So powerful was the weight of those facts in defense of a position that Thurgood Marshall reread Brandeis’ brief before arguing Brown v. Board of Education. It inspired Ruth Bader Ginsberg when arguing for women’s rights during the 1970s, Rosen said.
“He’s very keen on the idea of using our leisure time to educate ourselves about facts,” and prepare ourselves for the duties of citizenship, Rosen said.
“Is this too idealistic in this post-truth society?” Rosen wondered — one marked by Twitter mobs and social media distractions?
“Speaking for myself, after a long day it may be more fun to watch cat videos than read industrial reports,” he said. “But Brandeis thinks it’s important. And it is important. Because we can’t be fully engaged citizens unless we do this.”

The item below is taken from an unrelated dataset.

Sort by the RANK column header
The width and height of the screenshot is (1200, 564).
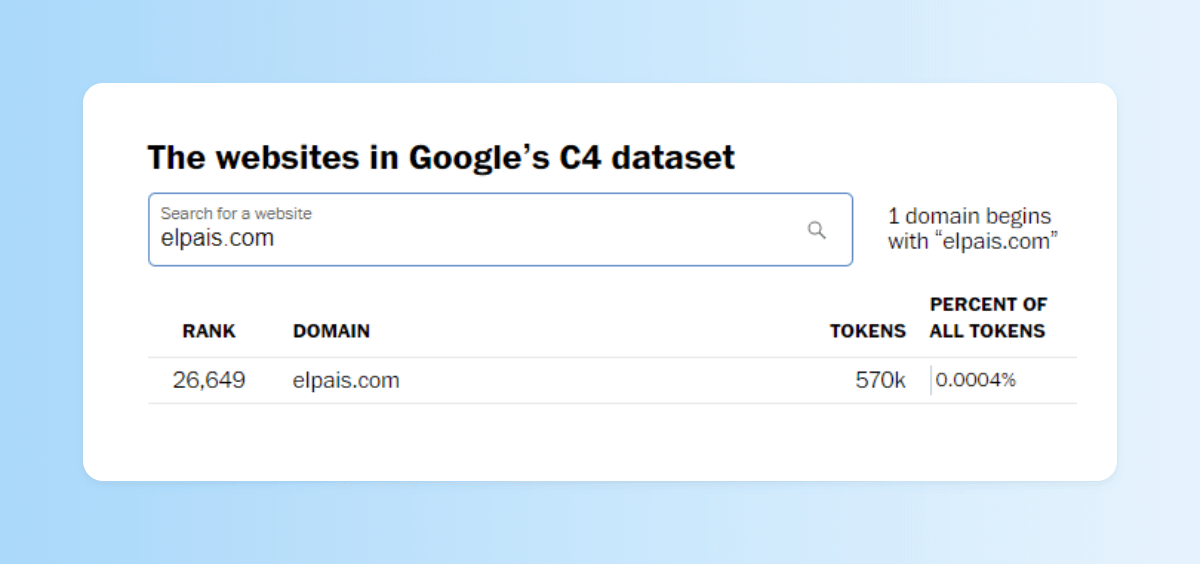point(209,331)
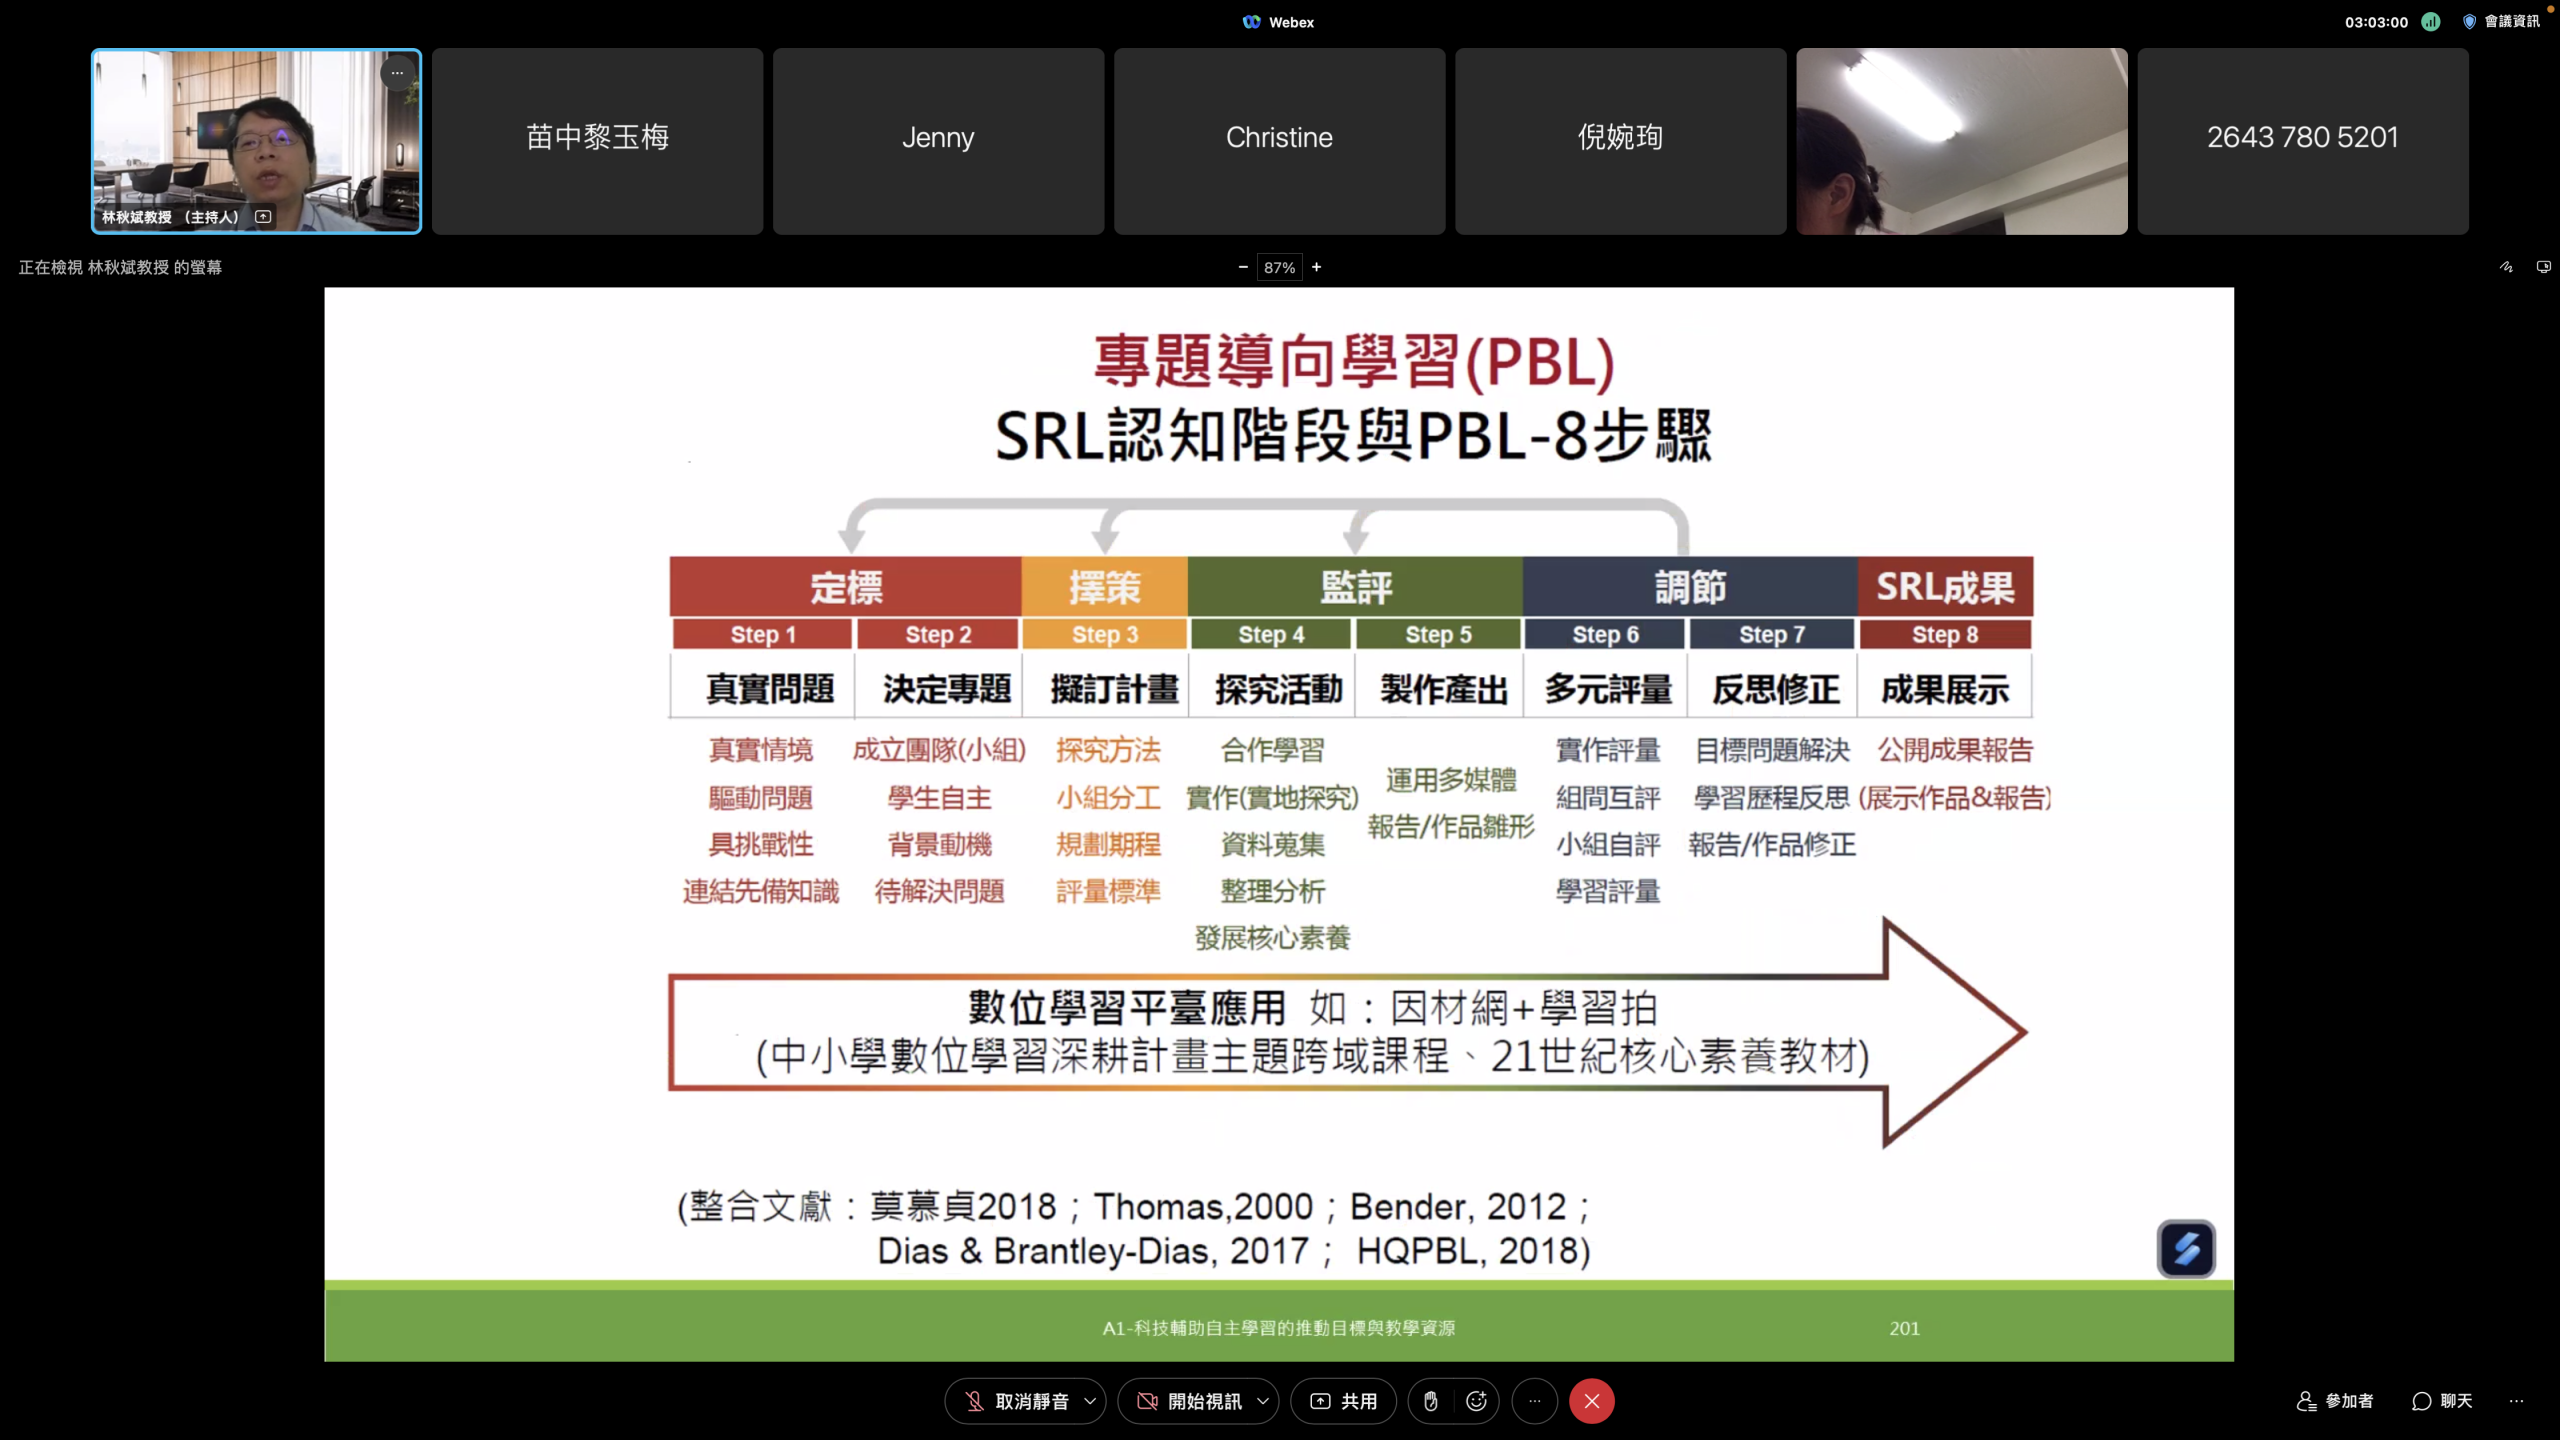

“Enclaves of public reason” exist, Rosen said. The Constitution Center promotes “engaged civil discussion, where people separate their political views from their constitutional views, and find that sometimes unexpected areas of agreement arise.”
Juries are another example. “People are locked in a room together and forced to treat each other with respect and hear each other out and reach some kind of unanimous verdict,” he said.
“Brandeis inspires me, with all the frailties and distractions of modern life, to be a better citizen. To try to read and think more, and eat and drink a little less, and basically just force myself to use all my faculties as much as possible. And you can do that too.”
How does one separate fake news from real?
Brandeis would be suspicious of efforts to suppress even erroneous information, Rosen said.
“The idea of a central regulatory body, whether its Facebook and Google or the government, officially deciding what it true … is the antithesis of the Jeffersonian ideal,” he said.
“My instinct is that it all has to be admitted into the public square,” he said. “The best remedy for evil speech is good speech.”